Someone who suggests something revolutionary in mathematics will certainly not be a candidate for the Fields medal.

It depends on whether or not my essay is correct how to judge it. It is definitely highly uncommon and overly unwelcome.

May I hope for a Field vote?

Eckard Blumschein

  • [deleted]

Buck idea of atemporal space and time as a coordinate of motion works well.........

Eleven steps to right understanding of time

1. Motion of objects and particles do not happen in time, it happens in space only.

2. Time is what we measure with clocks: with clocks we measure duration and numerical order of massive objects and elementary particles motion into space.

3. As a "fourth" coordinate of space-time time is a "coordinate of motion", it describes motion of massive bodies and particles into space.

4. Space-time is a math model only; space-time does not exist as a physical reality.
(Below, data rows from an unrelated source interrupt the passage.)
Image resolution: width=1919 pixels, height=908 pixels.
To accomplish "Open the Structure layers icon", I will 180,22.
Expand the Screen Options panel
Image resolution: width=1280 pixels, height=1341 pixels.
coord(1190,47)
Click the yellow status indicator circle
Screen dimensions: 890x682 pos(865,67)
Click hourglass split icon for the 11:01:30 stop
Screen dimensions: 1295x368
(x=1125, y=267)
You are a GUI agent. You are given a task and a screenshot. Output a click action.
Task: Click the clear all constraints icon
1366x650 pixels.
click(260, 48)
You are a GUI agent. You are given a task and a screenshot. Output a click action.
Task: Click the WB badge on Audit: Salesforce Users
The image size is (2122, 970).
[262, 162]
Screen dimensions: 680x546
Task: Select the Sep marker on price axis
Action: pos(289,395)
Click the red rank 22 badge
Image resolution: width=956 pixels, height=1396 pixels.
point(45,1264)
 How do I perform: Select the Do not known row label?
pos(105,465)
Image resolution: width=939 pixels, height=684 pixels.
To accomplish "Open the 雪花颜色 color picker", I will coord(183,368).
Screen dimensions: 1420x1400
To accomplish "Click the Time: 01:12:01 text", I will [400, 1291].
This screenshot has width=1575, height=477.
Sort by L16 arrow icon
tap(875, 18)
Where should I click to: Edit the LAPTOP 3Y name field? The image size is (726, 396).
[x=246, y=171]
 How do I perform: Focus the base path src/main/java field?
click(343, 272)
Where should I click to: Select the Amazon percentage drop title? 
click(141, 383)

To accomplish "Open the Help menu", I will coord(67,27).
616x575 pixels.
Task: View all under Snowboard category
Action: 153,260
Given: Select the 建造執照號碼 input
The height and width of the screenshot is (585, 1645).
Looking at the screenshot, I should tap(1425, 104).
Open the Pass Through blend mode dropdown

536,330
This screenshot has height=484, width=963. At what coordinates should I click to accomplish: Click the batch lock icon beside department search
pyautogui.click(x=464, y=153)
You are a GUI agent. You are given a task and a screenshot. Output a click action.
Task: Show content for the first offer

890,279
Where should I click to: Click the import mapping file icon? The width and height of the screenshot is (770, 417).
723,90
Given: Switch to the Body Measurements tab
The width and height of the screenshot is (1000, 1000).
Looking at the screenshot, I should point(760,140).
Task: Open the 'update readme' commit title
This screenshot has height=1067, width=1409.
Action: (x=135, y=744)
5. In a model of space-time we describe motion of objects and particles into space.

6. Space itself is atemporal.

7. Humans experience atemporal space as a present moment.

8. Past and future exists only in the mind; physical past and future do not exist.

9. Time as a coordinate of motion in atemporal space exists only when we measure it.

10. Time as a "coordinate of motion" is not elementary physical quantity as energy, matter, space and motion are.

11. Universe is an atemporal phenomenon.